In conclusion, we achieve a complete understanding of how DeepSpeed enhances mannequin coaching effectivity by putting a steadiness between efficiency and reminiscence trade-offs. From leveraging ZeRO levels for reminiscence discount to making use of FP16 combined precision and CPU offloading, the tutorial showcases highly effective methods that make large-scale coaching accessible on modest {hardware}. By the top, learners could have educated and optimized a GPT-style mannequin, benchmarked configurations, monitored GPU sources, and explored superior options resembling pipeline parallelism and gradient compression.
Take a look at theย FULL CODES here.ย Be at liberty to take a look at ourย GitHub Page for Tutorials, Codes and Notebooks.ย Additionally,ย be happy to comply with us onย Twitterย and donโt neglect to affix ourย 100k+ ML SubRedditย and Subscribe toย our Newsletter.

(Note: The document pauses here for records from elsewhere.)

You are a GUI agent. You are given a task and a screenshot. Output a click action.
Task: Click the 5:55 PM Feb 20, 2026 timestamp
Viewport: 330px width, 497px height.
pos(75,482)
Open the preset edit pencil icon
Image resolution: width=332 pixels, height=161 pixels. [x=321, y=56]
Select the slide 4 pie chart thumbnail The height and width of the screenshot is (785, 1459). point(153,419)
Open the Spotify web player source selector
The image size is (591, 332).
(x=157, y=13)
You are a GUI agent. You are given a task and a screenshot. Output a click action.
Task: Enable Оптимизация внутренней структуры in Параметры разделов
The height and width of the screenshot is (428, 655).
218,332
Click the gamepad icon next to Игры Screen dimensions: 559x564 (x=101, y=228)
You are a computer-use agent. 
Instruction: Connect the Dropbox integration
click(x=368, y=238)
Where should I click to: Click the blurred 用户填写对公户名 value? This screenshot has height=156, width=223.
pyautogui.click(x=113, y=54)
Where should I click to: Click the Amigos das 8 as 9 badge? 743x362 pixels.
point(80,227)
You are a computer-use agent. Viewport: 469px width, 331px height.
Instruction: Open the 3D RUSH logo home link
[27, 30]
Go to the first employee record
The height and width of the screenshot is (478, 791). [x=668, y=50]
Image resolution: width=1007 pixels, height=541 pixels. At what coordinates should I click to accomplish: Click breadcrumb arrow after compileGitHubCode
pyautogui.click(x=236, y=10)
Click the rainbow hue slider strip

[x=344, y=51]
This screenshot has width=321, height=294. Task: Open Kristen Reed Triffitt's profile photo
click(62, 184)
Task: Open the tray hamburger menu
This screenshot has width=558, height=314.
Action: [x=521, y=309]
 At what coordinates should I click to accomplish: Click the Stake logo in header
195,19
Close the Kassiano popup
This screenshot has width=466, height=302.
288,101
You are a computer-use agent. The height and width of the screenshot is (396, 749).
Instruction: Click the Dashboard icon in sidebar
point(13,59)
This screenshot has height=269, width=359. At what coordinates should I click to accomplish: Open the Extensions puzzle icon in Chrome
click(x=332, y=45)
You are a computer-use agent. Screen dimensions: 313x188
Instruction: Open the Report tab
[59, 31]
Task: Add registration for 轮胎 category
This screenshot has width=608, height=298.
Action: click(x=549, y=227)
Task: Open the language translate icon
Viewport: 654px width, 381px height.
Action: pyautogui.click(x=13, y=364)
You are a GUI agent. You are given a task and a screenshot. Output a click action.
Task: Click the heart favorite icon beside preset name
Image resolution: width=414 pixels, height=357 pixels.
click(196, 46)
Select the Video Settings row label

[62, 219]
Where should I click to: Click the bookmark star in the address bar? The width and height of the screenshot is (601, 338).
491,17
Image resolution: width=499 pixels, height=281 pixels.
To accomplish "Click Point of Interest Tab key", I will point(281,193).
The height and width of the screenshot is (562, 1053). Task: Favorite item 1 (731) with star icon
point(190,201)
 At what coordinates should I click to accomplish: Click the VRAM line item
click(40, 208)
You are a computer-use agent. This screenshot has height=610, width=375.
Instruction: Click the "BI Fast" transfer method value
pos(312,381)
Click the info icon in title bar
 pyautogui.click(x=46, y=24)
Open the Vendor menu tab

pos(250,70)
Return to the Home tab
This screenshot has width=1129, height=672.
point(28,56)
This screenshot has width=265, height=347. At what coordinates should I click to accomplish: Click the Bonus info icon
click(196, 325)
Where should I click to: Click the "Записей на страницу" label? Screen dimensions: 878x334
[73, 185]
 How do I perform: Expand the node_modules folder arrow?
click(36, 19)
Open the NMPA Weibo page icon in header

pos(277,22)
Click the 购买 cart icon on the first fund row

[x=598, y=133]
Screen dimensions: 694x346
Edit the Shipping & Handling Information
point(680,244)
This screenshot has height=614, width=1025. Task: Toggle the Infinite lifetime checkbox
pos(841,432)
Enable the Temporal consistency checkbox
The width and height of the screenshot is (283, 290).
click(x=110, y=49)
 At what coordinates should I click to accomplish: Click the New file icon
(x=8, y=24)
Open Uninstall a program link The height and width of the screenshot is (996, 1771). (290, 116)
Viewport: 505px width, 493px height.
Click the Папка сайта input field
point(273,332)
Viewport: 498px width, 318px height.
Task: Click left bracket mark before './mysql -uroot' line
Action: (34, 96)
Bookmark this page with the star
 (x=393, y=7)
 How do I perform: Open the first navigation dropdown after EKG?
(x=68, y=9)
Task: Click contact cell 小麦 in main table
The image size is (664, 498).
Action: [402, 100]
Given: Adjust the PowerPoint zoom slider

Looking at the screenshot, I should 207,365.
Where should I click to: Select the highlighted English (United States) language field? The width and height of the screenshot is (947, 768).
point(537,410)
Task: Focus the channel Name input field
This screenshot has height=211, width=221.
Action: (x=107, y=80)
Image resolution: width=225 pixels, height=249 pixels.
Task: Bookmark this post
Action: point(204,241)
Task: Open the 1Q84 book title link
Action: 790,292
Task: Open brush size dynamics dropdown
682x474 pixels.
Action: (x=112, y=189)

Asif Razzaq is the CEO of Marktechpost Media Inc.. As a visionary entrepreneur and engineer, Asif is dedicated to harnessing the potential of Synthetic Intelligence for social good. His most up-to-date endeavor is the launch of an Synthetic Intelligence Media Platform, Marktechpost, which stands out for its in-depth protection of machine studying and deep studying information that’s each technically sound and simply comprehensible by a large viewers. The platform boasts of over 2 million month-to-month views, illustrating its reputation amongst audiences.